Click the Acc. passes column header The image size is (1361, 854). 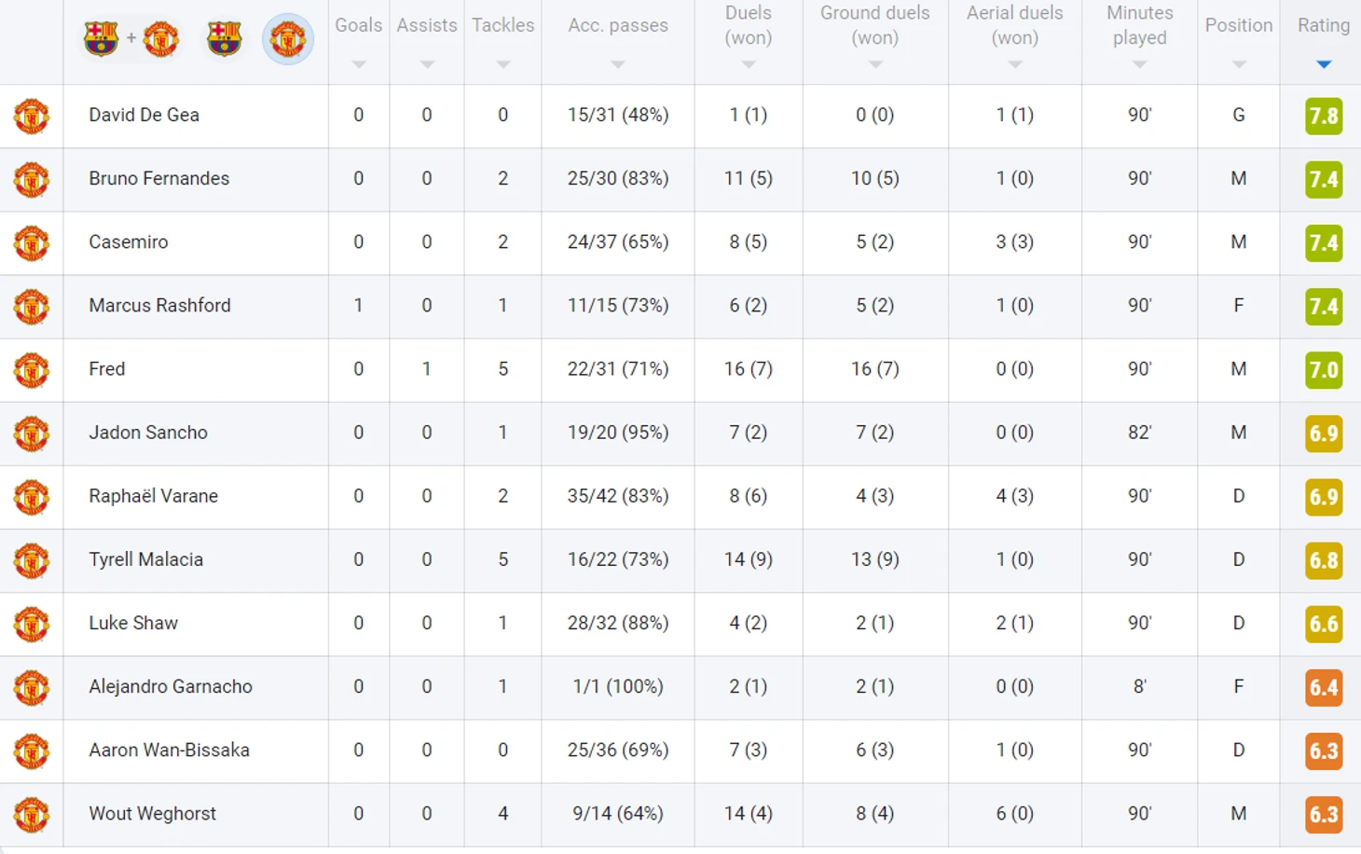tap(617, 26)
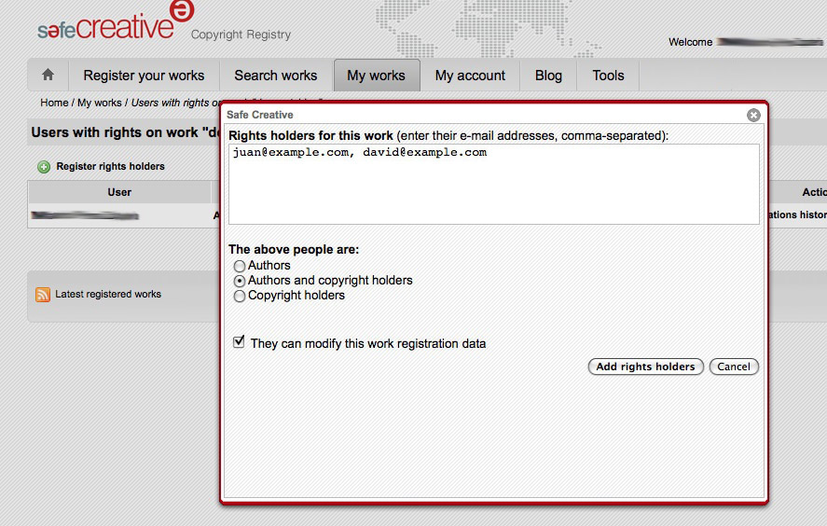Switch to the Search works tab
Screen dimensions: 827x526
pos(275,76)
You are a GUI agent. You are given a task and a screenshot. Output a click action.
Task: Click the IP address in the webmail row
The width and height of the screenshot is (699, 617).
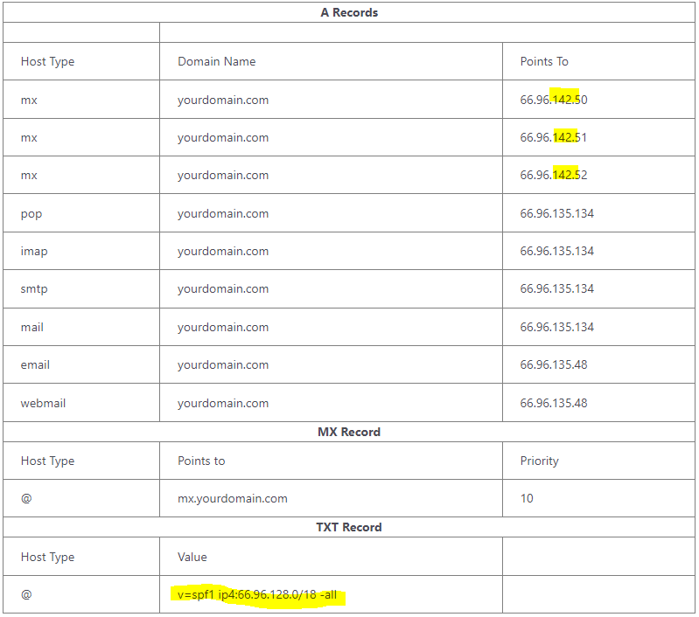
------------------------
● **Exercise details**:
Retrieve every line above holding the word "screenshot".

● **Exercise solution**:
You are a GUI agent. You are given a task and a screenshot. Output a click action.
The width and height of the screenshot is (699, 617).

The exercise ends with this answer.